Each of the models 520-550 may perform windowing and down sampling as initial or intermediate steps in the calculations of the affine transform. For example, the input image may be windowed into multiple segments initially then recomposed after a series of machine logic steps (or neural network layer traversals). The recomposed image may then be down sampled and re-processed through more neural network layers or machine logic steps. Specifically, the neural network layers or machine logic steps are the elements of the model that have been trained to recognize image features and align/register the image. The neural network layers or machine logic may have incorporated the knowledge and features of the template image 111 such that it is not needed as an input. Other adjustments may also be performed in each of the models such as up sampling, segmentation, normalization, classification, dropouts, recompositions, and other image manipulation techniques that can improve performance of the neural network layers of the deep learning model or machine logic at various steps.

In FIG. 6 the information flows with respect to the training process are illustrated for various testing and training situations. The training data 610 may include properly registered medical images, unregistered medical images, the template image 111, and other expected information provided along with such images (e.g., meta data). These medical images may be altered via distortion 620 (e.g., medical implants, patient shifts, etc.), drop outs 630 where a slice or portion of the image/volume is dropped (e.g., to simulate dropped signals or data from transmission), or filters 640 which may only pass certain image types (e.g., with tumors, trauma, fluid, etc.) to the model training application 112. Accordingly, depending on the adjustment made, the developed or trained model may be adapted to function well on certain image types.

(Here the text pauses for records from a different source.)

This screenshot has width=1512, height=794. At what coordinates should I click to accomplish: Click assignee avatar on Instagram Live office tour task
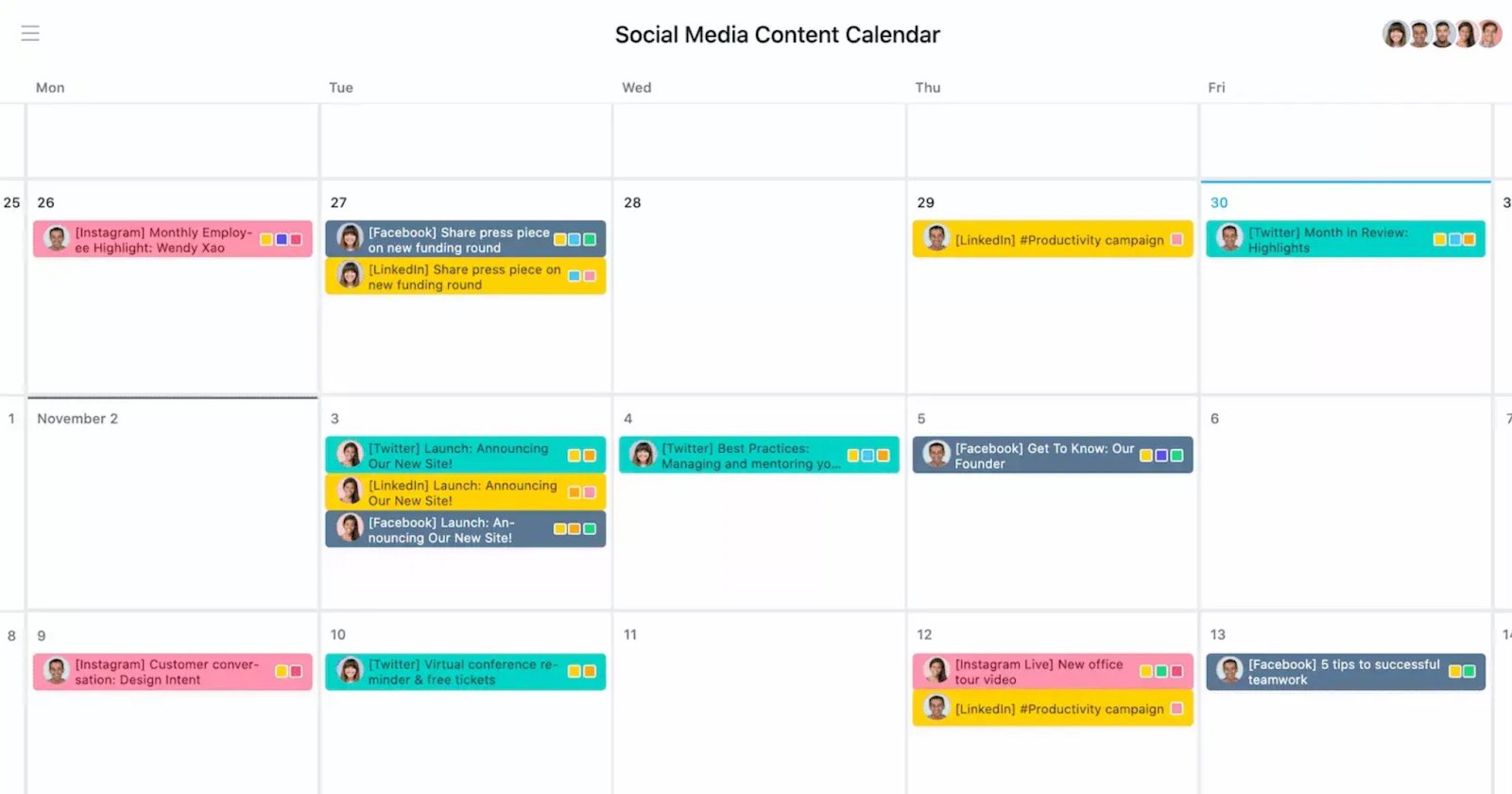(x=936, y=671)
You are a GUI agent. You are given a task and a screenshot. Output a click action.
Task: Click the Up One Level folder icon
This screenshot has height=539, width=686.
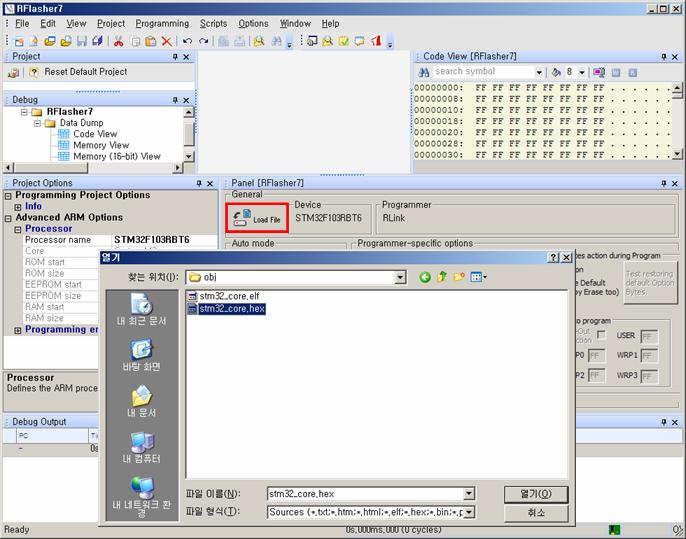442,277
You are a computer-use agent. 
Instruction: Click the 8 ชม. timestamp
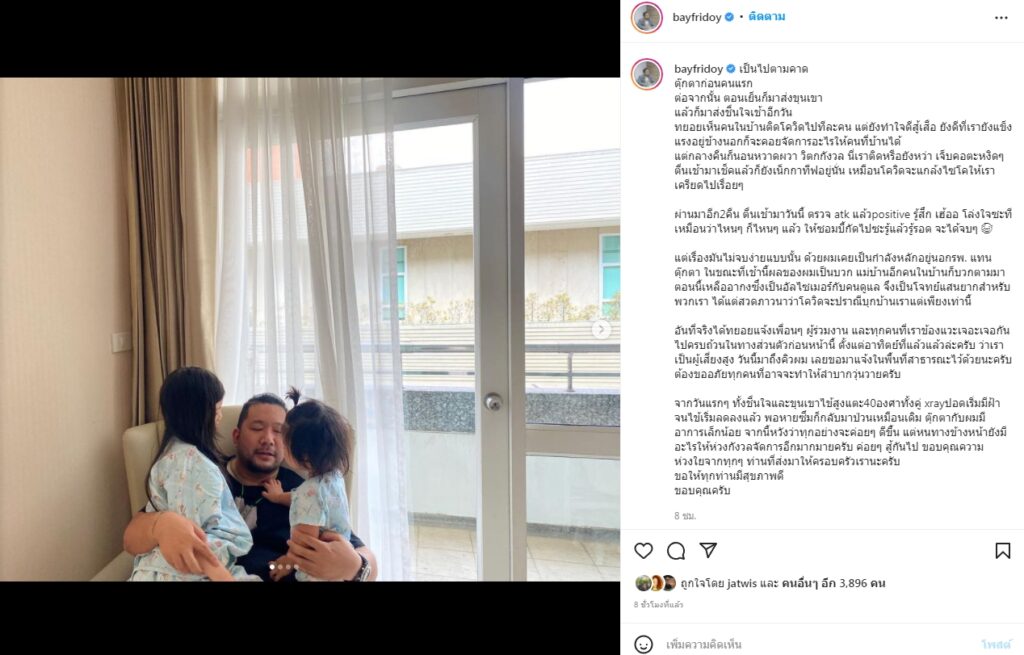pyautogui.click(x=685, y=516)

The model training application 112 may receive registered medical images whose orientation is already correctly aligned. The model training application 112 generates a random rigid transform (affine transform) that may be within a certain range. Next, the model training application 112 applies this random rigid transform to the registered medical images by re-sampling and outputs a de-registered image. This de-registered image generated by the model training application 112 is then input as training data to the model being trained 670 and the random rigid transform is output to the labels 650 as a label stored in memory. The model being trained 670 then predicts an affine transform which is compared to the stored label and used to improve the model as described in more detail in FIG. 7. The registered medical image may have had artefacts added to it as described above. Furthermore, an unregistered medical image may be input to the model along with a label for the correct adjusting transform which may have been calculated or determined previously. In either case, the model under training calculates an affine transform and is improved by comparison with the correct label.

The model training application 112 may utilize the negative correlation information 625 to ensure that the deep learning model is able to correctly classify or identify a registration orientation X not due to the presence of a given Y variable (where the presence of the Y variable is highly correlated to the registration orientation X). In other words, the negative correlation information 625 provides data or training scenarios to ensure that the deep learning model is trained with sufficient training data that has registration orientation X without the correlated variable Y and vice-versa.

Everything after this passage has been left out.